Jason Day of Australia celebrates after his victory on the second playoff hole on the 17th green during the final round of the Farmers Insurance Open at Torrey Pines South on Sunday in La Jolla, California. AFP PHOTO

LA JOLLA: Filipino-Australian Jason Day parred the second hole of a four-man sudden-death playoff on Sunday to win the $6.3 million Farmers Insurance Open at Torrey Pines.

With his third US PGA Tour triumph, the 27-year-old Day will rise from eighth to number four in the world, overtaking Adam Scott to become the top-ranked Australian.

He out-lasted J.B. Holmes — who fell short with a bogey at the second playoff hole—and defending champion Scott Stallings and Harris English—both eliminated at the first extra hole.

“It’s an amazing feeling because I’ve been working so hard for this. I just kept visualizing myself holding the trophy this week, kind of like what I did at the (WGC) Match Play,” Day said. “I just said, I’m not going to stop, I’m not going to stop.

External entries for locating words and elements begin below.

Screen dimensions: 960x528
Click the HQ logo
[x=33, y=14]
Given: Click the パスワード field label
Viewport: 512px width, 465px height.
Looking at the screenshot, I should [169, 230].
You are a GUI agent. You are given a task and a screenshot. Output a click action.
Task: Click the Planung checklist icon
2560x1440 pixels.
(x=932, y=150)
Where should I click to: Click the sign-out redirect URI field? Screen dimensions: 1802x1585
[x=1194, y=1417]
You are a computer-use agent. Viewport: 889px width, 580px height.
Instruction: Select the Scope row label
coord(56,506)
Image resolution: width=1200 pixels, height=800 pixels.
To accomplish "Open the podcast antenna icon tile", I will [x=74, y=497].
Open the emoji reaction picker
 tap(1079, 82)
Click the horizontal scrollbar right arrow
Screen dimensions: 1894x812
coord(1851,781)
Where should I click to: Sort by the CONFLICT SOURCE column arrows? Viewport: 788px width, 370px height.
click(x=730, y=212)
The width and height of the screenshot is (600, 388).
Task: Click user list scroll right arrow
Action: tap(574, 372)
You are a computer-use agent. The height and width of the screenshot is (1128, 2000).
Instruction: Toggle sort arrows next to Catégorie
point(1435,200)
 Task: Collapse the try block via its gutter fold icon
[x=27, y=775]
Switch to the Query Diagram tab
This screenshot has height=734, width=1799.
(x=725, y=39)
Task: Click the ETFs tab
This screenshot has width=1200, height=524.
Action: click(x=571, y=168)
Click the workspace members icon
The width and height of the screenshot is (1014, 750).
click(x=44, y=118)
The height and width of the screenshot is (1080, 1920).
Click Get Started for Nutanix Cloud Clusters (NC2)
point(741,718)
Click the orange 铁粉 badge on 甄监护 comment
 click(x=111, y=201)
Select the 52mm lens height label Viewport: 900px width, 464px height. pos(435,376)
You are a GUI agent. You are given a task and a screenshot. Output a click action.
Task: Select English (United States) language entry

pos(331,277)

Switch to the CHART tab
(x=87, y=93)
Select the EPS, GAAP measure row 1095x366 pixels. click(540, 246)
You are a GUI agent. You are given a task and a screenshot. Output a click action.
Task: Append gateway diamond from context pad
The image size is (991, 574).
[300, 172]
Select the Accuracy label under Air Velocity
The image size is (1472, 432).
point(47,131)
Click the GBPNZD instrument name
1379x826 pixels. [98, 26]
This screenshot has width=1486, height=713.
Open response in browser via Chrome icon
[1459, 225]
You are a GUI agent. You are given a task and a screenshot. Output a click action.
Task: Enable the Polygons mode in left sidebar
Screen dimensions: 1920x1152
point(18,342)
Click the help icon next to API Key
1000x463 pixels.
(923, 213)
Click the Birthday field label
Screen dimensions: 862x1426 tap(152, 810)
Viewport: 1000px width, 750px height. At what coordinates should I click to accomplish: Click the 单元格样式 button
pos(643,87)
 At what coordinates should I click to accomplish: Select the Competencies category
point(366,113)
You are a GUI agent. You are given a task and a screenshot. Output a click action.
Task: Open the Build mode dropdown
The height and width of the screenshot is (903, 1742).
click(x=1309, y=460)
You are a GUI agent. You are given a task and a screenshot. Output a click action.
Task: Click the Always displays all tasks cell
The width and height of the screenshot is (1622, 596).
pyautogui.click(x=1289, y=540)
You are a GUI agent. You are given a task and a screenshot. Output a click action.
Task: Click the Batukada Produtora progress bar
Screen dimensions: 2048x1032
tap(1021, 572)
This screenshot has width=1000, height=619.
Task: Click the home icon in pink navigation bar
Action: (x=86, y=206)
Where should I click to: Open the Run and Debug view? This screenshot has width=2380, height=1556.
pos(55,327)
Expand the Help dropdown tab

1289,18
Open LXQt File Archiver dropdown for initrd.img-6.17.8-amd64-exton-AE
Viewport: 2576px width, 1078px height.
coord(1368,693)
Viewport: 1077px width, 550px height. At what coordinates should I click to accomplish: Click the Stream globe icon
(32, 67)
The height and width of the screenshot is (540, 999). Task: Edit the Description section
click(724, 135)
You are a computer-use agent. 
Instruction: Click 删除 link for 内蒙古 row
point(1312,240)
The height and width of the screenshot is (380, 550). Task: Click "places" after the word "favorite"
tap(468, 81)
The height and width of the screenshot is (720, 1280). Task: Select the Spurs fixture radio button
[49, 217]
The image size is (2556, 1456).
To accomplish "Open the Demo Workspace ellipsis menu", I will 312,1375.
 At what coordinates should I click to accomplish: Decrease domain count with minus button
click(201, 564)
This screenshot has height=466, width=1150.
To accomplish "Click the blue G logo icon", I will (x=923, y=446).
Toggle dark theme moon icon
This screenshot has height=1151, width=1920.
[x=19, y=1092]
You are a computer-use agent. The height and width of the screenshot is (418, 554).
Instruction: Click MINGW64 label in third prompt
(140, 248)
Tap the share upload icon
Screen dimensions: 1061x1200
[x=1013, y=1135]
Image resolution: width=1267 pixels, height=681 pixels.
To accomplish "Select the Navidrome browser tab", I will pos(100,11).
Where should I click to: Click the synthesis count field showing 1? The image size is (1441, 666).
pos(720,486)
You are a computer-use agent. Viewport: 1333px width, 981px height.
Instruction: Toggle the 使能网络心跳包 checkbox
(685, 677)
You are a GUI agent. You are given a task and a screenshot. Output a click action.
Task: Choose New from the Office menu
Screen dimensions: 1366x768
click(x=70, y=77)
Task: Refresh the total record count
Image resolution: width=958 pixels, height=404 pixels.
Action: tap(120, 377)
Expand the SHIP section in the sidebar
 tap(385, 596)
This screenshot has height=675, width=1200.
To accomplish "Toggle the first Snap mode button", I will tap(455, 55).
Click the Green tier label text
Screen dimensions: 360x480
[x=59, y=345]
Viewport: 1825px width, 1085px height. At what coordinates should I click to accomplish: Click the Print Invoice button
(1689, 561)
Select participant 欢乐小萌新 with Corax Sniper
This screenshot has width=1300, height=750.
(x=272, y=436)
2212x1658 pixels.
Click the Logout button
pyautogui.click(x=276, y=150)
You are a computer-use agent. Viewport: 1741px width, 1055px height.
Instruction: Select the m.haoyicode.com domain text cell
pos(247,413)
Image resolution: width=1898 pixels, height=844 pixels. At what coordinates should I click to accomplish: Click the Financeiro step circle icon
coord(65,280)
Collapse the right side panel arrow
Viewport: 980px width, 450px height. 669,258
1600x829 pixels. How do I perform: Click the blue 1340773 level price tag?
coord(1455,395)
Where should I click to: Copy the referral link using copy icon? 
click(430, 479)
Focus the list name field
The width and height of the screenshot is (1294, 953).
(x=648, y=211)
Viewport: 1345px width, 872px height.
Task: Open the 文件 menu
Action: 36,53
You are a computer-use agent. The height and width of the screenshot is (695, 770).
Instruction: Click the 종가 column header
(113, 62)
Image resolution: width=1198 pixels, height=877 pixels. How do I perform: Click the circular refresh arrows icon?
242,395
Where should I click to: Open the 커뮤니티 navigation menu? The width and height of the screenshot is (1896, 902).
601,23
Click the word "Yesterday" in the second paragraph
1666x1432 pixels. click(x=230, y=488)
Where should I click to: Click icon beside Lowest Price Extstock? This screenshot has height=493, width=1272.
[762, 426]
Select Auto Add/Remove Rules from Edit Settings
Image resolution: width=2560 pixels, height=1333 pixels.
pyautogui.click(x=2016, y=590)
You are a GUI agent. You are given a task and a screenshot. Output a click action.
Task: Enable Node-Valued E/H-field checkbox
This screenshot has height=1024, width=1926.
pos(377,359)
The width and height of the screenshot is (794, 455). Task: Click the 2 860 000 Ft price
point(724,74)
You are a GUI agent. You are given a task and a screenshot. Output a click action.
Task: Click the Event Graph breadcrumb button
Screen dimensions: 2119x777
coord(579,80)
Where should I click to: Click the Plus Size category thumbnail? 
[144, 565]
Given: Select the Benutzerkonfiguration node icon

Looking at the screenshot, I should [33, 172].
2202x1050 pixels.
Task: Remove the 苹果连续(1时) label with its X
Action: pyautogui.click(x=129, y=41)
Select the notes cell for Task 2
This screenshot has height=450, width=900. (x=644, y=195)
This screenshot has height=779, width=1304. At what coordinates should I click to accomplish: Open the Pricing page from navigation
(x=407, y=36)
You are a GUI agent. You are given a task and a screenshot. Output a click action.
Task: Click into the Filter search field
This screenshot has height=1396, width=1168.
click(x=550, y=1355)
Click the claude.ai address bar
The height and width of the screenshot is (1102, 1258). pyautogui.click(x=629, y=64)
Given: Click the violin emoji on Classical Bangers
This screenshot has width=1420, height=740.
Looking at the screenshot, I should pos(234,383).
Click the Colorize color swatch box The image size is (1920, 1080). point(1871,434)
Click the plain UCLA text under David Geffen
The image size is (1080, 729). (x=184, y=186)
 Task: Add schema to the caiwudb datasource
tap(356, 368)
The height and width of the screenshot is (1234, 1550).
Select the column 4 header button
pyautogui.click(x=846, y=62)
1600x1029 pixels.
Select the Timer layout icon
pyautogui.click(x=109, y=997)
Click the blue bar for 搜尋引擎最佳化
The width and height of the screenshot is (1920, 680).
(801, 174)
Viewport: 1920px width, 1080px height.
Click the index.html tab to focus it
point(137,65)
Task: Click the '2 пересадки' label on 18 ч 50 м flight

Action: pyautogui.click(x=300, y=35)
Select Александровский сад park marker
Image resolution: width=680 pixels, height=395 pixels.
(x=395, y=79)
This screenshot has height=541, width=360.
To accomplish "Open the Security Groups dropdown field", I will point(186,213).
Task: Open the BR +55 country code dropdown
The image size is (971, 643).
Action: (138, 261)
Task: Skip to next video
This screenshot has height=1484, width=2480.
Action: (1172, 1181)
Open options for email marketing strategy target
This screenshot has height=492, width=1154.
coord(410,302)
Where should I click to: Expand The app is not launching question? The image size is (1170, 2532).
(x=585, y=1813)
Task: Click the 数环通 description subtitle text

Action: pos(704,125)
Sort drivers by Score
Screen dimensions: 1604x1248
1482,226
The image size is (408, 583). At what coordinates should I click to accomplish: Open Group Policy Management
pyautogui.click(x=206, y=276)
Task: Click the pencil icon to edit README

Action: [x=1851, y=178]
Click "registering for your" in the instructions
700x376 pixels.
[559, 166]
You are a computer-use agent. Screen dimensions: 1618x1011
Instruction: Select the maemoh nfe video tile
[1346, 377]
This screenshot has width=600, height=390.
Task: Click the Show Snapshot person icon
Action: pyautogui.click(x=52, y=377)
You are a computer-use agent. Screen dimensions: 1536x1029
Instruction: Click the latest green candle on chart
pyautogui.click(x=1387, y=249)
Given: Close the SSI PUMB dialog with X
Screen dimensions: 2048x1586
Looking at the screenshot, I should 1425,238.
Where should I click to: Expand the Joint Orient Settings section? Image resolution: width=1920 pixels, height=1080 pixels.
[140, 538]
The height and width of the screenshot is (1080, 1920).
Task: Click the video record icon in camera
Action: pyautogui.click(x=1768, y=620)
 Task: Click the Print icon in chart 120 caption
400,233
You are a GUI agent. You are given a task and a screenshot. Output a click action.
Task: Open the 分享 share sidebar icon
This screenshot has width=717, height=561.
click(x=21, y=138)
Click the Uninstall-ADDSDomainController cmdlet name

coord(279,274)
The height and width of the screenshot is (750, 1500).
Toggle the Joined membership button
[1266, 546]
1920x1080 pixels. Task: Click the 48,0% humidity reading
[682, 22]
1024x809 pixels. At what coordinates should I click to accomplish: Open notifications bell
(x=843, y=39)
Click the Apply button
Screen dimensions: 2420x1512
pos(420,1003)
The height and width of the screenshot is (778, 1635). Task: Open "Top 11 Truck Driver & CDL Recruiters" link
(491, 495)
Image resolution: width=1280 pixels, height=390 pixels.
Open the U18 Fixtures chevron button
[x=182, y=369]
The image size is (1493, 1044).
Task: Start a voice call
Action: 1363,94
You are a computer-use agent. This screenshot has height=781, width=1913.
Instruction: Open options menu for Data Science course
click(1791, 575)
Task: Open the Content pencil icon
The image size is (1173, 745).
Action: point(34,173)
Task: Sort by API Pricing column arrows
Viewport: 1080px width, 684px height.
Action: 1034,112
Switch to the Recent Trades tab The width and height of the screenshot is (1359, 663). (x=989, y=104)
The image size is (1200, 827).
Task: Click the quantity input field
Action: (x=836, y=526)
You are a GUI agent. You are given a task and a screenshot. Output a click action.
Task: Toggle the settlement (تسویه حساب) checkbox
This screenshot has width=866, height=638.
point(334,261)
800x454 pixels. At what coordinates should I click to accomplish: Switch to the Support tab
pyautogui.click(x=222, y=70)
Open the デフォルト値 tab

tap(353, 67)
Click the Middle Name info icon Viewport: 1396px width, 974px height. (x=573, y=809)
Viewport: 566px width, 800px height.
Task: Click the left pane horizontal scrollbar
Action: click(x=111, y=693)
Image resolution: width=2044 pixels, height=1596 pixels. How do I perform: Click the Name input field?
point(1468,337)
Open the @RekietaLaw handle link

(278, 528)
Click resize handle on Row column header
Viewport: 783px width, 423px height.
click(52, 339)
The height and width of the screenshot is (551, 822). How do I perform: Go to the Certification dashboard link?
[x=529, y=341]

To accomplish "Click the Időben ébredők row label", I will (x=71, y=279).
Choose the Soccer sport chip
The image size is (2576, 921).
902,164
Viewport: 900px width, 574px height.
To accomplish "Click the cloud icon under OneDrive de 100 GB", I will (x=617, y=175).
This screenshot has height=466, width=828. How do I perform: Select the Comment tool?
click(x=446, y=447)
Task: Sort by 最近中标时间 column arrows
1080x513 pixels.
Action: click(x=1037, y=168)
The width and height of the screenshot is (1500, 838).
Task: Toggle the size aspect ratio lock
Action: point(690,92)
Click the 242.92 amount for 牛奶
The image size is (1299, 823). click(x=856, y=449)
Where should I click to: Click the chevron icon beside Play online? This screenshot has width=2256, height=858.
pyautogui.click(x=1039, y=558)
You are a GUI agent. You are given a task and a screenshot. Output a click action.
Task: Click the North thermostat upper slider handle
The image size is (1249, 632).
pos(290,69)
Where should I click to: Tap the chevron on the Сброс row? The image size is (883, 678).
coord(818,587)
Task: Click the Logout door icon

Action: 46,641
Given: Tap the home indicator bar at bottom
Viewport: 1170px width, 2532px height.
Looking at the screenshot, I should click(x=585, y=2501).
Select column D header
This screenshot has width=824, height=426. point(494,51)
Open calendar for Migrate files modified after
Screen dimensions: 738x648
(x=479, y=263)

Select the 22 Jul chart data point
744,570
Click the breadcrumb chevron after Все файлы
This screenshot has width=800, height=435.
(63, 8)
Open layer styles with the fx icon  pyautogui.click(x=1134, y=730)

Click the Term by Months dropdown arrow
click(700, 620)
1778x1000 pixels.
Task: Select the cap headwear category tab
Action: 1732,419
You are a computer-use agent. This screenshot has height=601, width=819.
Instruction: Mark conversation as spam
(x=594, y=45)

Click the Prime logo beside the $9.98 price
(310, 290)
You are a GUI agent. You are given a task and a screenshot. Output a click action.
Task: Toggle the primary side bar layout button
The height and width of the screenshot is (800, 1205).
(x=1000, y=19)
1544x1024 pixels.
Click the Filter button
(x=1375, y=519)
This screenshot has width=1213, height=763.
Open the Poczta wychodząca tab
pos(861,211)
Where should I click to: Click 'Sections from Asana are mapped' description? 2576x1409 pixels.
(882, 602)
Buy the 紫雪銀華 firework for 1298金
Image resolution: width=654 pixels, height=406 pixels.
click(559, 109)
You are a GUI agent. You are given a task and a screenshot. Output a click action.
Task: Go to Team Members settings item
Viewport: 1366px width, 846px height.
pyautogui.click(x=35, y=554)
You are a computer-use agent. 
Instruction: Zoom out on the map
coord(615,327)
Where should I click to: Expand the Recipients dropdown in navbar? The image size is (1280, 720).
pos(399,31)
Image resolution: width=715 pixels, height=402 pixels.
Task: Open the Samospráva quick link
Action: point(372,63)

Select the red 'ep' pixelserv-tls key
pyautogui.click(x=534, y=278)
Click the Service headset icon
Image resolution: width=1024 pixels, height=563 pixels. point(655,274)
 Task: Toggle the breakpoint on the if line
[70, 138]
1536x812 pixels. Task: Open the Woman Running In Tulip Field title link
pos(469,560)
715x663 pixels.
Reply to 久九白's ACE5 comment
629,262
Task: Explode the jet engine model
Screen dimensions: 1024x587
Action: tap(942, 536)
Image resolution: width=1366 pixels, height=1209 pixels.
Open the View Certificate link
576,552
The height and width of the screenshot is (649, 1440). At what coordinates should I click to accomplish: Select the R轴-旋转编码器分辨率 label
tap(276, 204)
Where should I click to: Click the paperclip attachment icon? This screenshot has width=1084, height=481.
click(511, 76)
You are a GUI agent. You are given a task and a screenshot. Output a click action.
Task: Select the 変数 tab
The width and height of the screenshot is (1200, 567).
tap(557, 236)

“I’m just really proud of myself to be able to hang in there and grind it out.”

Day’s tee shot at the second extra hole, the par-three 16th on the Torrey Pines South Course, flew straight over the flagstick and left him a long birdie attempt.

His putt went right, but left him a tap-in for par.

Holmes, meanwhile, flew the green and after chipping on was unable to convert his par attempt.

Day, Holmes, Stallings and English all finished 72 holes on nine-under 279. Day carded a final-round 70, Stallings a 69 while Holmes and English, who shared the overnight lead, carded even-par 72s.

Hard work paying off
Day had a bit of luck just to make the playoff. His chip from behind the green at 18 in regulation was rolling briskly toward the water hazard, but stopped just short of the hazard line and he closed with a par.

He had put himself in contention with birdies at 15 and 16 — where he drained a 47-footer.

“I had a great save at 17 from a plugged lie in the bunker,” Day said. “Then, learning from my mistake on 18 and taking that into the playoff . . . the hard work is paying off.”

The foursome returned to the par-five 18th to start the playoff. All four reached the green in regulation. English rolled his long birdie effort within a foot of the hole and he tapped in for par.

Stallings followed with his birdie try from about 15 feet out, and he missed left.

Holmes had played his third shot to three feet and he converted that for birdie. Day, who shared second place at this event last year, rolled in his short birdie putt to extend the playoff.

Alex Prugh with a 71 and Charles Howell with a final-round 68 shared fifth place on 280, one stroke in front of Scotland’s Martin Laird, Ireland’s Shane Lowry and Americans Nick Watney and Jimmy Walker.

The biggest names in the field didn’t make it to the weekend.

Former world number one Tiger Woods limped off with back trouble after 11 holes of the first round on Thursday and five-time major champion Phil Mickelson missed the cut.